• DATA ROWS:
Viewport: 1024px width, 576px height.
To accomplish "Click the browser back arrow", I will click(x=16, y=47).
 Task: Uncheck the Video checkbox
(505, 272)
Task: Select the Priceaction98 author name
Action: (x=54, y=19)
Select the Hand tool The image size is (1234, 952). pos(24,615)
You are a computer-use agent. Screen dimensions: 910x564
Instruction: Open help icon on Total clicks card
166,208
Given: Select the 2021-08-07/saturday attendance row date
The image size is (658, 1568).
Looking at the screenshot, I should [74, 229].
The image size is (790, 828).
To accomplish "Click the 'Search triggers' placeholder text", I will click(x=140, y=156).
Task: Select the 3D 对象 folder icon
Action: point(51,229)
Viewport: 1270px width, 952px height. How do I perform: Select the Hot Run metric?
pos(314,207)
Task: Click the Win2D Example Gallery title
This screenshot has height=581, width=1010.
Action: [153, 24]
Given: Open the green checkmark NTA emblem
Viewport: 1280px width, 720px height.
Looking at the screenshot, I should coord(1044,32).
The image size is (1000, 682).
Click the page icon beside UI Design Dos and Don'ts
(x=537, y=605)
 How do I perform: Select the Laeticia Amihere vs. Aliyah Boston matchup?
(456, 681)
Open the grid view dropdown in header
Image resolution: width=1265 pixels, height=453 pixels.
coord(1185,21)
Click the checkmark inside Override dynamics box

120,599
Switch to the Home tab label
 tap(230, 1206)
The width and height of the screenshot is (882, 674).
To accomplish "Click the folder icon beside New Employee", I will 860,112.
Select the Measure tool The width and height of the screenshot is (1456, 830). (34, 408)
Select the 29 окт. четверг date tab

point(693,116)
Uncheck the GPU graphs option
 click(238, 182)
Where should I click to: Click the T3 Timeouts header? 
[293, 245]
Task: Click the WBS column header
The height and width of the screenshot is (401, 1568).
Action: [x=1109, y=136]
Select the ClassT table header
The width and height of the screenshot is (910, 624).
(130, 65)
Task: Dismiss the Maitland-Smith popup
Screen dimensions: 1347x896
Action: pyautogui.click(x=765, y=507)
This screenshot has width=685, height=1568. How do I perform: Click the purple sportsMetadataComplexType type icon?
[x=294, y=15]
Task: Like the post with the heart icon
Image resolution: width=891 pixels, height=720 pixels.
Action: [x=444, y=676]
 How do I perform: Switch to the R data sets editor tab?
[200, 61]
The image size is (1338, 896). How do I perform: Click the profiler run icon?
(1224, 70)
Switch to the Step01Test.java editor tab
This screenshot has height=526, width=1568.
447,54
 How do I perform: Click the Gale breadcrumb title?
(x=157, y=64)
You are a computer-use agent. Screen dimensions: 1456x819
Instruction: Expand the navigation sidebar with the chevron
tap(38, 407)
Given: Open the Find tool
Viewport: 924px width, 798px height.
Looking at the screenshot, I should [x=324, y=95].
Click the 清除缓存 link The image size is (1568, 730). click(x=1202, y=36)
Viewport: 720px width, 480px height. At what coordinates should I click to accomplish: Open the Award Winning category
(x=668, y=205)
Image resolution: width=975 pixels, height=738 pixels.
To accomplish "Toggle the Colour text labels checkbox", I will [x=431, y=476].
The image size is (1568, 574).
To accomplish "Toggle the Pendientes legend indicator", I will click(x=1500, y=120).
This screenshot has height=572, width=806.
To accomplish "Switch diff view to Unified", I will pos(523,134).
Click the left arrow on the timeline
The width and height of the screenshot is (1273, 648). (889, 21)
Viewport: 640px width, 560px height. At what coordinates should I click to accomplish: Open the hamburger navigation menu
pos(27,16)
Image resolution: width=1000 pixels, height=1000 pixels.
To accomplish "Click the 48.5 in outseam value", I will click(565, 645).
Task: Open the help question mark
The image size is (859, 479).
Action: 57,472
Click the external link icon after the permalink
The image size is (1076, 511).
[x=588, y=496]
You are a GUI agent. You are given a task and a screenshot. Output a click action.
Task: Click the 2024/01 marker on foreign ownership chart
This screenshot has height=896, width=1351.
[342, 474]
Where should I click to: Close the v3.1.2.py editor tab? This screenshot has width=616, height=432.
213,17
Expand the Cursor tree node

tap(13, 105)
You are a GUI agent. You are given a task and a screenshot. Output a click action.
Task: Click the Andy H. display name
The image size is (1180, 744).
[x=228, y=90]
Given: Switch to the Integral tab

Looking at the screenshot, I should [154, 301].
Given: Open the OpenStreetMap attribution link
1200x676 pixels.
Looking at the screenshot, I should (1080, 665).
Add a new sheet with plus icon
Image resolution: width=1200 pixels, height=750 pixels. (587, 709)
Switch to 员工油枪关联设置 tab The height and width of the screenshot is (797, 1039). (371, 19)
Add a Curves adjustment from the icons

• WHAT TO DO:
Locate each line in the records that contains the string "computer" and copy those lines out. Case counts.

• RESULT:
You are a computer-use agent. Screen dimensions: 910x564
You are a computer-use agent. Screen dimensions: 1456x819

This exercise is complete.